Brian Laundrie: Self Inflicted Gunshot Wound To The Head Confirmed |

Brian Laundrie: Self Inflicted Gunshot Wound To The Head Confirmed

Brian Laundrie, the sole suspect in the death of Long Island native Gabby Petito, died of a self-inflicted gunshot wound to the head, a lawyer for the Laundrie family said Tuesday.

via: The Blast

“Chris and Roberta are still mourning the loss of their son and are hopeful that these findings bring closure to both families,” Bertolino said.

His remains were discovered on October 21 along with a backpack and notebook in the a Florida nature reserve.

Up until now, it was not known the official cause of his death, but many law enforcement officials believed it to be suicide.

A day after his body was discovered, the FBI confirmed through dental records that the remains were in fact Brian’s.

The initial autopsy came back “inconclusive,” and his remains were sent to a forensic anthropologist to be analyzed, Bertolino has said.

He was the only person of interest in the disappearance and murder of Gabby Petito.

The couple set out on a cross-country National Parks road trip, but things turned sour between the couple in August.

After having almost daily contact with her parents, Gabby’s text messages and calls became few and far between toward the end of August.

Gabby’s parents reported her missing on September 11, just days after Brian returned to Florida without Gabby in their camper van.

Roberta and Chris Laundrie reported Brian missing on September 17, and the FBI set out on a weeks-long manhunt for the missing person.

Gabby’s remains were discovered in a Wyoming National Park on October 19 and confirmed to hers on October 21.

Her death was ruled a homicide by strangulation.

Since the tragic passing of Gabby, her parents have set out to help other parents and families with missing person cases.

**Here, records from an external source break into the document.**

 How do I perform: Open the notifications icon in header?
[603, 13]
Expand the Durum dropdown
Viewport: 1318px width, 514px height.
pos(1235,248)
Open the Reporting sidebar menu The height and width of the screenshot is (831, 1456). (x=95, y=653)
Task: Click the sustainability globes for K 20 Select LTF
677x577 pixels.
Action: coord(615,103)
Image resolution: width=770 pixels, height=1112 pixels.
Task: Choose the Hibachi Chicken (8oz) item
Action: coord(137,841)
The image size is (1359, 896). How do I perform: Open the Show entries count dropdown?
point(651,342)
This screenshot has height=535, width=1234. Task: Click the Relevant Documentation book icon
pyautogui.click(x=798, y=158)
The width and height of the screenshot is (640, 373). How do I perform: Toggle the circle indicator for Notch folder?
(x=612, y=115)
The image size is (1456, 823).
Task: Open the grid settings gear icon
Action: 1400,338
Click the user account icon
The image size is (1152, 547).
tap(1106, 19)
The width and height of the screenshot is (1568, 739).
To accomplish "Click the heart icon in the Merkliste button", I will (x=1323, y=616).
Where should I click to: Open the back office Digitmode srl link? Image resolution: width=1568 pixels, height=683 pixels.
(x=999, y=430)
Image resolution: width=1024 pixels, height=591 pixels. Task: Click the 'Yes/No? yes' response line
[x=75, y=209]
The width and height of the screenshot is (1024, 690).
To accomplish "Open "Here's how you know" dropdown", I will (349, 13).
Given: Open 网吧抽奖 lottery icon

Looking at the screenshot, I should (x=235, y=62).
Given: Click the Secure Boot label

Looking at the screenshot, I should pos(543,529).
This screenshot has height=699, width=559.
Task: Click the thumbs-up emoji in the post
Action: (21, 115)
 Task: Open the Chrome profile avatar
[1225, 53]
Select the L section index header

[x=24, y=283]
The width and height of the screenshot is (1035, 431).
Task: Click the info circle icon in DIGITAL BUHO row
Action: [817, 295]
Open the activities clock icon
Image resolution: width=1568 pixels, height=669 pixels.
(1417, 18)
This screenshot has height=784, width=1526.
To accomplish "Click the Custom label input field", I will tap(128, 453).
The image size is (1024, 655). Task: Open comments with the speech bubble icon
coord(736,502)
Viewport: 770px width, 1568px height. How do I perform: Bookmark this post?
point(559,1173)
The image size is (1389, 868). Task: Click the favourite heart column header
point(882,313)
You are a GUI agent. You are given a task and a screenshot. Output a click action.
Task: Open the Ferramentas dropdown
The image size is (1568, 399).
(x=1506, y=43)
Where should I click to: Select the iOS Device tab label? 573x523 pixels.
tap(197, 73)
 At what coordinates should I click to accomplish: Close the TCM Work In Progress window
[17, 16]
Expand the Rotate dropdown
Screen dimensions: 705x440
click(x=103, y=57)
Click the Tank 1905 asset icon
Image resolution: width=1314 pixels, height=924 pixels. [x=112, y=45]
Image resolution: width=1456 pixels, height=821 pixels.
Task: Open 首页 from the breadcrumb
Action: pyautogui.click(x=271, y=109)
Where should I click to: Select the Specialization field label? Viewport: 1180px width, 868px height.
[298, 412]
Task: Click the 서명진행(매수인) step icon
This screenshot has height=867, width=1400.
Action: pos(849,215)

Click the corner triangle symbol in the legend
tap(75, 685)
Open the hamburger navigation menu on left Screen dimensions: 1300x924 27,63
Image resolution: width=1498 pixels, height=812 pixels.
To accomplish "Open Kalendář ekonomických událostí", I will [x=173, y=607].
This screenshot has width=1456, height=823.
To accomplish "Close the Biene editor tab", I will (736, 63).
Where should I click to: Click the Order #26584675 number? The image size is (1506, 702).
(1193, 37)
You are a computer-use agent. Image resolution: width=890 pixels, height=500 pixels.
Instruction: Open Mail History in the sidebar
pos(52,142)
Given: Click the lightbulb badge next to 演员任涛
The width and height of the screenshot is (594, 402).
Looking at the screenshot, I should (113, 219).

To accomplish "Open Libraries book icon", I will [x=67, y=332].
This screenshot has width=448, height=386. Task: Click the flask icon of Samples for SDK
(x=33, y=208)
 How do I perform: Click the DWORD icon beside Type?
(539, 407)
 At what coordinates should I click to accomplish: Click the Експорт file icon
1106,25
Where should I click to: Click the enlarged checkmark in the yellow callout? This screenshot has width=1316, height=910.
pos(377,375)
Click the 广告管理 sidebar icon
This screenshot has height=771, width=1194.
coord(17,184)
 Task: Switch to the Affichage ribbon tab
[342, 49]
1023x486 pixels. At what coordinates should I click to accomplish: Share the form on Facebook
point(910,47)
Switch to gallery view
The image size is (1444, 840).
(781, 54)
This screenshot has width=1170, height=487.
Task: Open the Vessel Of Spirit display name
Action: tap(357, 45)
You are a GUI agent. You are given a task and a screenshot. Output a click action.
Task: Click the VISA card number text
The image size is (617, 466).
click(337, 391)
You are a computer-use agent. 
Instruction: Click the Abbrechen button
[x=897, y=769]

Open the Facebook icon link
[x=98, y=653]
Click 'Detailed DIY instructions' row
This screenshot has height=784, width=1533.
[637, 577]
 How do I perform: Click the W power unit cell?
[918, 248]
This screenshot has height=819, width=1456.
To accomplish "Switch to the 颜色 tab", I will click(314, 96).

The Petito/Schmidt families spoke to WFLA last week and revealed they’d like to set up an AMBER Alert system to help victims of domestic violence and missing persons.

Gabby’s family would love to create a form of AMBER Alert potentially called the “Gabby Alert” for missing persons ages 18-64.

Nicole Schmidt, Gabby’s mother, added that if a family knows their loved one is missing, the alert can help people start looking for them immediately.

“I want to make sure Gabby is looking down and saying ‘I’m Proud,’” Joe Petito said.

Must have been the guilty conscience.